Why it matters: President Trump can't fire Fed governor Lisa Cook for now, a 5-4 court majority held, alongside an opinion that offers a sweeping defense of the central bank's independence.

  • But the ruling is narrow enough that Trump and future presidents have latitude to fire Fed governors if they can establish legal cause more carefully than Trump did in the Cook case.

  • The decision came alongside a separate, historic ruling that cleared the way for Trump to fire leaders of the Federal Trade Commission and swept away nearly a century of protections shielding officials at most other independent agencies from presidential removal.

Catch up quick: Trump said he fired Cook, whose term is scheduled to extend until 2038, for cause, citing alleged misstatements in her mortgage applications.

  • Courts ruled that she could remain at the Fed as a governor pending resolution of whether that action was legal — which the Supreme Court has now affirmed.

Driving the news: "Congress limited the President's powers to remove Governors for good reason," the decision, written by Chief Justice John Roberts, says — namely, the independence of monetary policy.

  • "Any change in that scheme must come from Congress, not the courts," Roberts wrote, saying that to accept the government's arguments "would allow the President to remove a member of the Federal Reserve at any time, for any reason, without any notice before, and without any judicial check after."
  • He was joined by Justice Brett Kavanaugh and the court's three liberal justices.

What they're saying: "No matter the precise definition of cause, or the scope of our review of any such determination, the President failed to accord Cook the procedural protections to which she was entitled by statute," Roberts wrote.

  • "Without such protections, she could not properly dispute the charges the President laid against her."
  • "At a minimum, Cook was entitled to some explanation of the evidence at issue, some avenue for a response, and a deadline by which a response would be due."

The big picture: Washington spent much of the past century insulating economic policymaking from election cycles. The Supreme Court on Monday blessed that model for the Fed, but seemingly ripped it apart for agencies overseeing everything from antitrust and consumer protection to labor and communications.

  • "If anything more is left of Humphrey's, we overrule it," Roberts wrote in the separate decision overturning the landmark 1935 Humphrey's Executor precedent, which had prevented presidents from firing leaders of many independent agencies without cause.
  • The result is that the White House will wield greater influence over how many of the nation's economic rules are written and enforced — but not, for now, over the setting of interest rates.

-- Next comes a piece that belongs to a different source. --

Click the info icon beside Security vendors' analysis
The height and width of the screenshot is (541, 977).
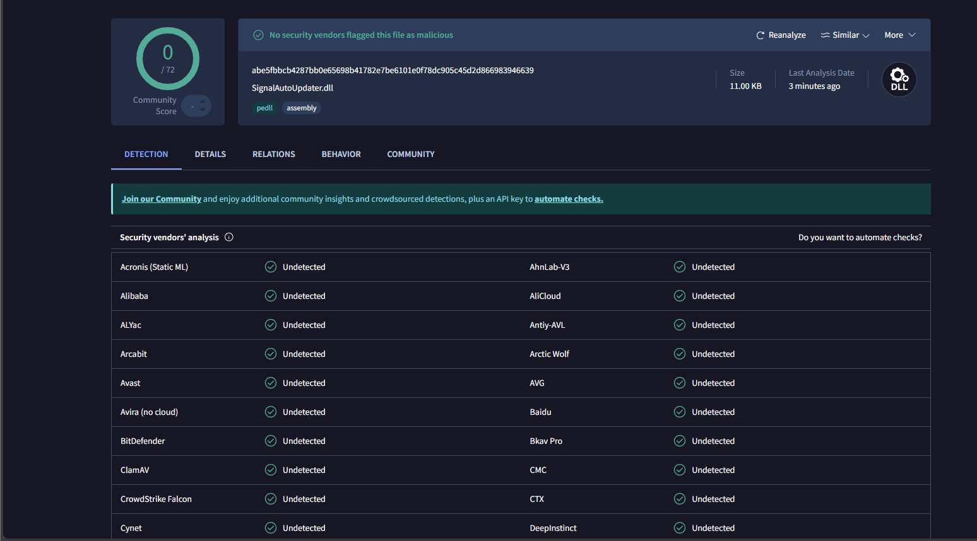(228, 237)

The intrigue: "This was never about mortgage documents signed years before I became a Federal Reserve governor. It was an attempt to remove me on a manufactured pretext because I refused to bow to political pressure and continued to set interest rates based only on what would best serve the American people," Cook said in a statement.

  • "I am grateful for this decision, not for my own sake, but for the sake of the American people, whose economic well-being depends on a central bank that answers to its mission, not political intimidation."

What to watch: In a Truth Social post, Trump said the ruling was based on a procedural issue, not the merits, and vowed to "take appropriate action immediately" to renew his effort to remove Cook.